In this substitution, either the positive sign or the negative sign can be chosen.

## The second substitution of Euler

If ${\displaystyle c>0}$, we take ${\displaystyle {\sqrt {ax^{2}+bx+c}}=xt\pm {\sqrt {c}}.}$ We solve for ${\displaystyle x}$ similarly as above and find ${\displaystyle x={\frac {\pm 2t{\sqrt {c}}-b}{a-t^{2}}}.}$

Again, either the positive or the negative sign can be chosen.
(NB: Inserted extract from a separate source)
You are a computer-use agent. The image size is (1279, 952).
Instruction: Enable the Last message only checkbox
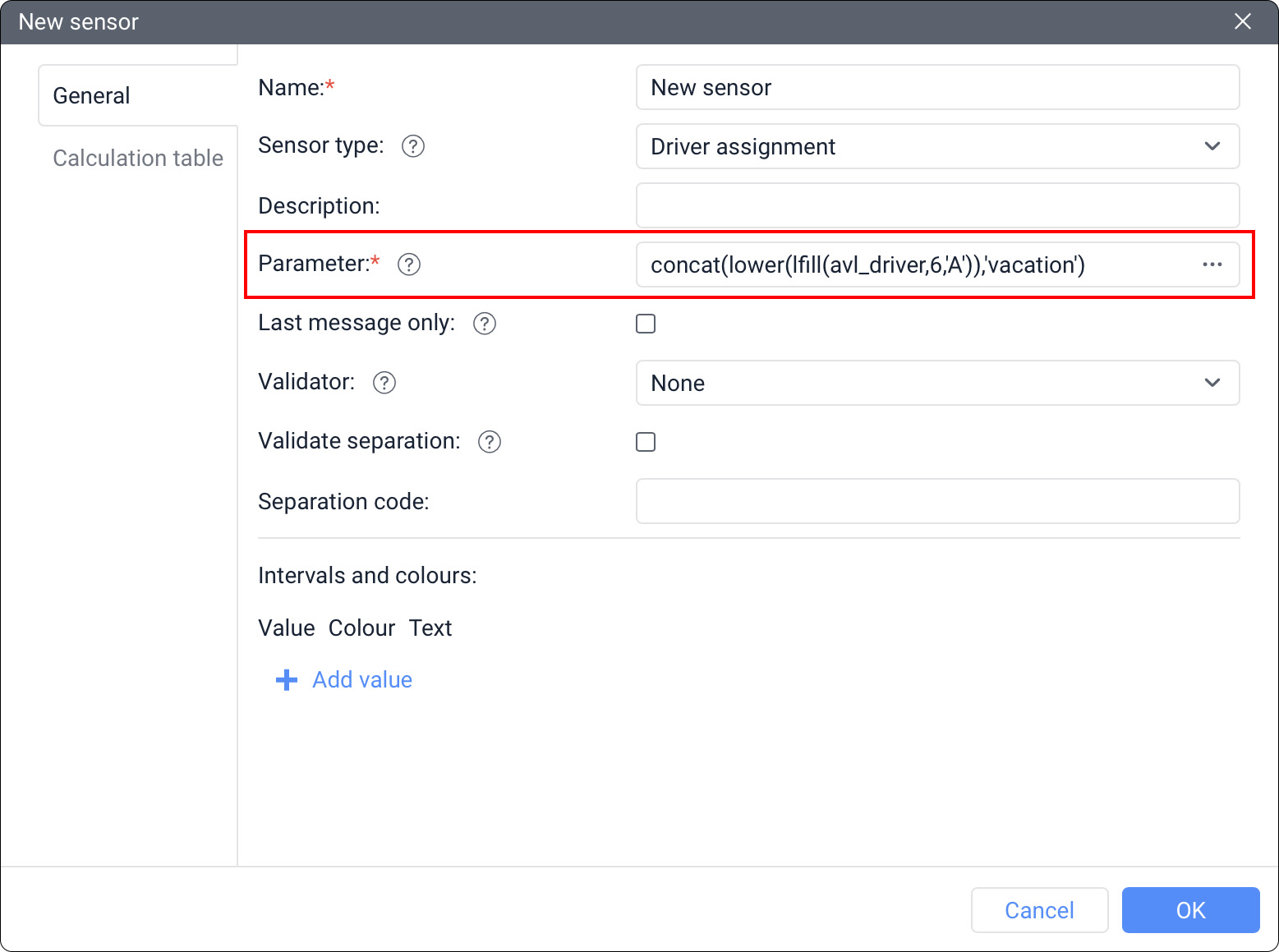(x=646, y=324)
## The third substitution of Euler

If the polynomial ${\displaystyle ax^{2}+bx+c}$ has real roots ${\displaystyle \alpha }$ and ${\displaystyle \beta }$, we may choose ${\displaystyle {\sqrt {ax^{2}+bx+c}}={\sqrt {a(x-\alpha )(x-\beta )}}=(x-\alpha )t}$. This yields ${\displaystyle x={\frac {a\beta -\alpha t^{2}}{a-t^{2}}},}$ and as in the preceding cases, we can express the entire integrand rationally in ${\displaystyle t}$.

## Examples

### Examples for the first substitution of Euler

#### One

In the integral ${\displaystyle \int \!{\frac {\mathrm {d} x}{\sqrt {x^{2}+c}}}}$ we can use the first substitution and set ${\displaystyle {\sqrt {x^{2}+c}}=-x+t}$, thus

${\displaystyle x={\frac {t^{2}-c}{2t}}\quad \quad \mathrm {d} x={\frac {t^{2}+c}{2t^{2}}}\,\mathrm {d} t}$
${\displaystyle {\sqrt {x^{2}+c}}=-{\frac {t^{2}-c}{2t}}+t={\frac {t^{2}+c}{2t}}}$

Accordingly, we obtain:

${\displaystyle \int {\frac {\mathrm {d} x}{\sqrt {x^{2}+c}}}=\int {\frac {\frac {t^{2}+c}{2t^{2}}}{\frac {t^{2}+c}{2t}}}\,\mathrm {d} t}$
${\displaystyle =\int \!{\frac {\mathrm {d} t}{t}}=\ln |t|+C=\ln |x+{\sqrt {x^{2}+c}}|+C}$

The cases ${\displaystyle c=\pm 1}$, give the formulas

${\displaystyle \int {\frac {\mathrm {d} x}{\sqrt {x^{2}+1}}}={\mbox{arsinh}}(x)+C}$
${\displaystyle \int {\frac {\mathrm {d} x}{\sqrt {x^{2}-1}}}={\mbox{arcosh}}(x)+C\quad (x>1)}$

#### Two

For finding the value of ${\displaystyle \int {\frac {1}{x{\sqrt {x^{2}+4x-4}}}}dx}$, we find ${\displaystyle t}$ using the first substitution of Euler: ${\displaystyle {\sqrt {x^{2}+4x-4}}={\sqrt {1}}x+t=x+t}$. Squaring both sides of the equation gives us ${\displaystyle x^{2}+4x-4=x^{2}+2xt+t^{2}}$, from which the ${\displaystyle x^{2}}$ terms will cancel out; solving for ${\displaystyle x}$ yields ${\displaystyle x={\frac {t^{2}+4}{4-2t}}}$. From there, we can take derivatives of both sides of the equation, find ${\displaystyle dx}$, and substitute ${\displaystyle x}$ and ${\displaystyle dx}$ in the integral to find the answer.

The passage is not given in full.